(Collected data)

+++

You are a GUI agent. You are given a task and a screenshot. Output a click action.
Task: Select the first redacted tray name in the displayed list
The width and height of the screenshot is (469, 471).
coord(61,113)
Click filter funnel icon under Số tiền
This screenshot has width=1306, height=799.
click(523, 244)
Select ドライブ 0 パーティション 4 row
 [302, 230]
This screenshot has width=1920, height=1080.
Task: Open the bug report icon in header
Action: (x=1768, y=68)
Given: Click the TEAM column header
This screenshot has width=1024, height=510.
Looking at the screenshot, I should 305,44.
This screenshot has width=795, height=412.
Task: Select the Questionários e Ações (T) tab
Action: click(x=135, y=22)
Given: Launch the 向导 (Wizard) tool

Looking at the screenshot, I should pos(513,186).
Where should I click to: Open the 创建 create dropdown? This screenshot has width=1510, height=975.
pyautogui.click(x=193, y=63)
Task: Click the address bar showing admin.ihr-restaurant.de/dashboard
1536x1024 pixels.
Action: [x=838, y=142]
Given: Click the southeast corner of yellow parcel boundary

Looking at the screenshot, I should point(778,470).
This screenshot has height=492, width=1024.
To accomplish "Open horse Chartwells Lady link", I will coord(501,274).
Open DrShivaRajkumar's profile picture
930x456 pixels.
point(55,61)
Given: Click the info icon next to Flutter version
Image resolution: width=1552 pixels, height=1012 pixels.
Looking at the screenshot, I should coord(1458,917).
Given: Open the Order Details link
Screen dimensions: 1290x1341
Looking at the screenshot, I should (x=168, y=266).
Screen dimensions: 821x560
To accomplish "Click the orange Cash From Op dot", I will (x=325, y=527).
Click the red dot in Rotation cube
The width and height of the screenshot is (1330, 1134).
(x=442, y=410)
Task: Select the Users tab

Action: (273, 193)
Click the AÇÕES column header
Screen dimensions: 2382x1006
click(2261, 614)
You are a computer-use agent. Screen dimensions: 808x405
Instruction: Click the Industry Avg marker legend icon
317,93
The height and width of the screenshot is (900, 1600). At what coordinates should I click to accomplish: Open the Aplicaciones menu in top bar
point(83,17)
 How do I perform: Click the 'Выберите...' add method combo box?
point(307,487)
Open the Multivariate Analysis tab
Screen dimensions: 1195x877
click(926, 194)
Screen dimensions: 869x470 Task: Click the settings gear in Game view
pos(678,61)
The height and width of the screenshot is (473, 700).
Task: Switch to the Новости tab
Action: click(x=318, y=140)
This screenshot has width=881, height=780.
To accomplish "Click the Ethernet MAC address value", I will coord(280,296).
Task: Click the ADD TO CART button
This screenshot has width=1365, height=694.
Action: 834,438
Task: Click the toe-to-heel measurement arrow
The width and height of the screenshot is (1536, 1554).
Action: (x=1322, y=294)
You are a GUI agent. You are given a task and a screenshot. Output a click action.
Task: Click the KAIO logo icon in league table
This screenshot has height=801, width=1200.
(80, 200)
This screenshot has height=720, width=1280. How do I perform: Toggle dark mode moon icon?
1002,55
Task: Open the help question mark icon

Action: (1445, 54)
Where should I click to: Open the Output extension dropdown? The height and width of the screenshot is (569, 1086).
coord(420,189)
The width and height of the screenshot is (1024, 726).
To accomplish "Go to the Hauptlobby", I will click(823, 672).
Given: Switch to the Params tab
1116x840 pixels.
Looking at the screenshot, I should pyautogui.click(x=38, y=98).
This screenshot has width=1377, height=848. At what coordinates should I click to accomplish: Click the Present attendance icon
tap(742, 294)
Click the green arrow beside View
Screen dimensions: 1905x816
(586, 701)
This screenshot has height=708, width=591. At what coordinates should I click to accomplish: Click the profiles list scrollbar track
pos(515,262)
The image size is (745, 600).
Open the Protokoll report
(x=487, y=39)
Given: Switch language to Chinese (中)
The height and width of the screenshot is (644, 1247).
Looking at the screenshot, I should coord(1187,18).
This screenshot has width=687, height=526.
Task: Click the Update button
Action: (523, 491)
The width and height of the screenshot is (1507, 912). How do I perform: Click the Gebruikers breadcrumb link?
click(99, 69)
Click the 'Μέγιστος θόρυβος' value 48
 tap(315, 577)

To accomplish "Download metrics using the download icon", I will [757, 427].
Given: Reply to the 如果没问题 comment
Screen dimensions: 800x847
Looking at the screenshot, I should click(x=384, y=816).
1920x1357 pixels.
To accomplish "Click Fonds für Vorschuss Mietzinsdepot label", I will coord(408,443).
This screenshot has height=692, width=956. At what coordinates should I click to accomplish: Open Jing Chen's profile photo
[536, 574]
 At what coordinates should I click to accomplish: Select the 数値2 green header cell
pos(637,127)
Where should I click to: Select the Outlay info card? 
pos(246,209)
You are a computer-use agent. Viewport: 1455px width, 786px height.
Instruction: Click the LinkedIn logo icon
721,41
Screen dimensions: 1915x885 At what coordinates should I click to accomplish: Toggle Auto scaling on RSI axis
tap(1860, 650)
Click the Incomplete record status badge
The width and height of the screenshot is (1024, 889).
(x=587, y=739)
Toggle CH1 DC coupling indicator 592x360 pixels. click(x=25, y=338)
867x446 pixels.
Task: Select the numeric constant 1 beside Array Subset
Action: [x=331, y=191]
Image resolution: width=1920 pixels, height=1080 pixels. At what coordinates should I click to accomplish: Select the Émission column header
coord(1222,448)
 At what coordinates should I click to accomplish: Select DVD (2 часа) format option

+++

— Exercise requirements —
Please output every record, keeping each line exact.

— Exercise output —
You are a GUI agent. You are given a task and a screenshot. Output a click action.
Task: Select the first redacted tray name in the displayed list
The width and height of the screenshot is (469, 471).
coord(61,113)
Click filter funnel icon under Số tiền
This screenshot has width=1306, height=799.
click(523, 244)
Select ドライブ 0 パーティション 4 row
 [302, 230]
This screenshot has width=1920, height=1080.
Task: Open the bug report icon in header
Action: (x=1768, y=68)
Given: Click the TEAM column header
This screenshot has width=1024, height=510.
Looking at the screenshot, I should 305,44.
This screenshot has width=795, height=412.
Task: Select the Questionários e Ações (T) tab
Action: click(x=135, y=22)
Given: Launch the 向导 (Wizard) tool

Looking at the screenshot, I should pos(513,186).
Where should I click to: Open the 创建 create dropdown? This screenshot has width=1510, height=975.
pyautogui.click(x=193, y=63)
Task: Click the address bar showing admin.ihr-restaurant.de/dashboard
1536x1024 pixels.
Action: [x=838, y=142]
Given: Click the southeast corner of yellow parcel boundary

Looking at the screenshot, I should point(778,470).
This screenshot has height=492, width=1024.
To accomplish "Open horse Chartwells Lady link", I will coord(501,274).
Open DrShivaRajkumar's profile picture
930x456 pixels.
point(55,61)
Given: Click the info icon next to Flutter version
Image resolution: width=1552 pixels, height=1012 pixels.
Looking at the screenshot, I should coord(1458,917).
Given: Open the Order Details link
Screen dimensions: 1290x1341
Looking at the screenshot, I should (x=168, y=266).
Screen dimensions: 821x560
To accomplish "Click the orange Cash From Op dot", I will (x=325, y=527).
Click the red dot in Rotation cube
The width and height of the screenshot is (1330, 1134).
(x=442, y=410)
Task: Select the Users tab

Action: (273, 193)
Click the AÇÕES column header
Screen dimensions: 2382x1006
click(2261, 614)
You are a computer-use agent. Screen dimensions: 808x405
Instruction: Click the Industry Avg marker legend icon
317,93
The height and width of the screenshot is (900, 1600). At what coordinates should I click to accomplish: Open the Aplicaciones menu in top bar
point(83,17)
 How do I perform: Click the 'Выберите...' add method combo box?
point(307,487)
Open the Multivariate Analysis tab
Screen dimensions: 1195x877
click(926, 194)
Screen dimensions: 869x470 Task: Click the settings gear in Game view
pos(678,61)
The height and width of the screenshot is (473, 700).
Task: Switch to the Новости tab
Action: click(x=318, y=140)
This screenshot has width=881, height=780.
To accomplish "Click the Ethernet MAC address value", I will coord(280,296).
Task: Click the ADD TO CART button
This screenshot has width=1365, height=694.
Action: 834,438
Task: Click the toe-to-heel measurement arrow
The width and height of the screenshot is (1536, 1554).
Action: (x=1322, y=294)
You are a GUI agent. You are given a task and a screenshot. Output a click action.
Task: Click the KAIO logo icon in league table
This screenshot has height=801, width=1200.
(80, 200)
This screenshot has height=720, width=1280. How do I perform: Toggle dark mode moon icon?
1002,55
Task: Open the help question mark icon

Action: (1445, 54)
Where should I click to: Open the Output extension dropdown? The height and width of the screenshot is (569, 1086).
coord(420,189)
The width and height of the screenshot is (1024, 726).
To accomplish "Go to the Hauptlobby", I will click(823, 672).
Given: Switch to the Params tab
1116x840 pixels.
Looking at the screenshot, I should pyautogui.click(x=38, y=98).
This screenshot has width=1377, height=848. At what coordinates should I click to accomplish: Click the Present attendance icon
tap(742, 294)
Click the green arrow beside View
Screen dimensions: 1905x816
(586, 701)
This screenshot has height=708, width=591. At what coordinates should I click to accomplish: Click the profiles list scrollbar track
pos(515,262)
The image size is (745, 600).
Open the Protokoll report
(x=487, y=39)
Given: Switch language to Chinese (中)
The height and width of the screenshot is (644, 1247).
Looking at the screenshot, I should coord(1187,18).
This screenshot has width=687, height=526.
Task: Click the Update button
Action: (523, 491)
The width and height of the screenshot is (1507, 912). How do I perform: Click the Gebruikers breadcrumb link?
click(99, 69)
Click the 'Μέγιστος θόρυβος' value 48
 tap(315, 577)

To accomplish "Download metrics using the download icon", I will [757, 427].
Given: Reply to the 如果没问题 comment
Screen dimensions: 800x847
Looking at the screenshot, I should click(x=384, y=816).
1920x1357 pixels.
To accomplish "Click Fonds für Vorschuss Mietzinsdepot label", I will coord(408,443).
This screenshot has height=692, width=956. At what coordinates should I click to accomplish: Open Jing Chen's profile photo
[536, 574]
 At what coordinates should I click to accomplish: Select the 数値2 green header cell
pos(637,127)
Where should I click to: Select the Outlay info card? 
pos(246,209)
You are a computer-use agent. Viewport: 1455px width, 786px height.
Instruction: Click the LinkedIn logo icon
721,41
Screen dimensions: 1915x885 At what coordinates should I click to accomplish: Toggle Auto scaling on RSI axis
tap(1860, 650)
Click the Incomplete record status badge
The width and height of the screenshot is (1024, 889).
(x=587, y=739)
Toggle CH1 DC coupling indicator 592x360 pixels. click(x=25, y=338)
867x446 pixels.
Task: Select the numeric constant 1 beside Array Subset
Action: [x=331, y=191]
Image resolution: width=1920 pixels, height=1080 pixels. At what coordinates should I click to accomplish: Select the Émission column header
coord(1222,448)
 At what coordinates should I click to accomplish: Select DVD (2 часа) format option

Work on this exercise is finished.